In fact, a recent retrofit of the I-40 bridge crossing the Mississippi River in Memphis included installing motion accelerometers and seismometers.

Artificial Intelligence (AI) And Machine Learning

AI and machine learning can also help determine the extent of damages after an event and provide insights into building safer structures for the future. By comparing baseline satellite images from before an earthquake with those from immediately after, a computer program can assess damages, as well as identify buildings that might have been unaffected or less damaged.

Public-Warning Apps

Several at-risk regions are developing early warning systems and apps to notify the public of an impending earthquake.
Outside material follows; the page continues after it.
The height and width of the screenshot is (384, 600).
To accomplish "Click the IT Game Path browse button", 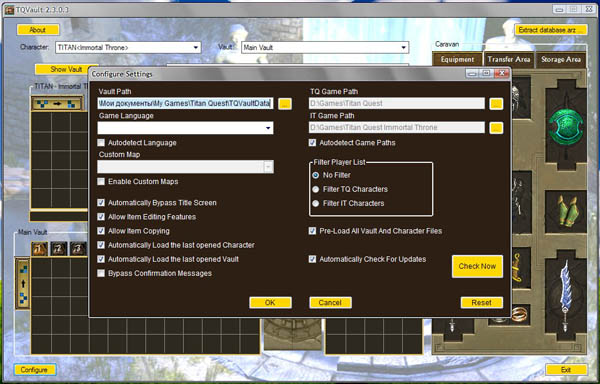I will [x=496, y=128].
In October, California announced its MyShake smartphone app to provide users United States Geological Survey ShakeAlerts in the seconds before an earthquake hits. Likewise, in its effort to improve earthquake preparation, Mexico City has updated its emergency app to send earthquake alerts to users.

Partnering To Protect Critical Infrastructure

The nature of earthquake risk puts a premium on public–private partnerships. Neither businesses nor governments can completely address the risk alone.
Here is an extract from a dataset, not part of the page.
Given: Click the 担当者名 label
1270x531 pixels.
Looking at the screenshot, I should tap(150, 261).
Insurance coverage typically focuses on buildings, not infrastructure. A business can take proper steps to protect its facilities, but it can still be disrupted if there is damage to key infrastructure such as roads, bridges, airports or even power or phone lines. Add to that increasingly connected networks, and an impact to a supplier or third party could also disrupt business operations.

“A major quake in the central U.S. could likely affect every business in the country,” says Crenshaw.
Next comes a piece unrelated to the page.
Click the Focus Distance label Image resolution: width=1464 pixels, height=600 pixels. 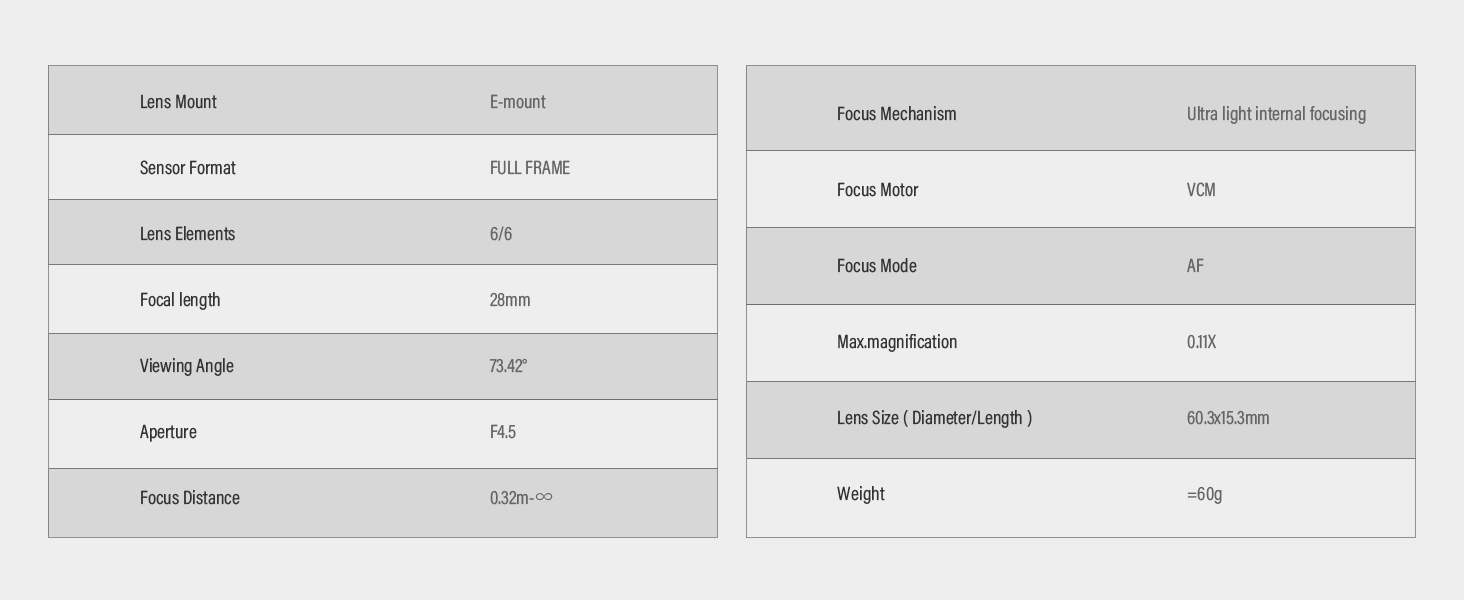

The risk to critical infrastructure highlights the need to look beyond traditional channels to help mitigate exposures.

New Zealand

The Christchurch earthquake in February 2011 underscored the potential impact of a seismic event on infrastructure. “All of a sudden you can’t use systems critical to everyday life, such as turning on water to cook or bathe,” says Sam Ketley, senior executive director at Aon New Zealand.

The event further demonstrated the protection gap – economic losses versus what was covered by insurance. “The level of damage was unforeseen,” Ketley says. “The declared loss expectancy for Christchurch pre-event was about $40 million. The total loss was actually more than $1 billion for infrastructure.”

Since the 2011 quake, municipal councils in New Zealand have successfully worked alongside their insurance partners and third-party experts to understand the risks their cities face and discern what sort of protection is available from insurance markets.

“The subsequent aftershocks have given us vast amounts of data around the amount of damage caused to horizontal infrastructure that we’ve been able to apply to other parts of New Zealand to better protect our communities,” Ketley says.

Pacific Alliance

On the other side of the ocean, Mexico, Chile, Colombia and Peru have been hit by 68 earthquakes at 6.8 magnitude or higher over the past 25 years. These countries, which align a major fault line, form the Pacific Alliance and have been working with the World Bank to arrange emergency financing in advance of a catastrophe.

The mechanism behind that financing involved the World Bank issuing the world’s second-largest earthquake catastrophe bond in 2018 to back nearly $1.4 billion in earthquake insurance for the four countries. Investors who purchased the bonds received a return commensurate with the risk. During the term of the bonds, the World Bank uses the funds to finance its sustainable development goals around the world.

Translating Seismic-Risk Awareness Into Better Preparation

It’s human nature to be more aware of a frequent risk. Yet with the potential scale of earthquake losses around the world, it’s essential to prepare whether earthquakes happen regularly or rarely.

Businesses, governments and other organizations can work together to use new technologies and financing techniques to help address earthquake risks, thus reducing losses and speeding recovery time when seismic events do occur.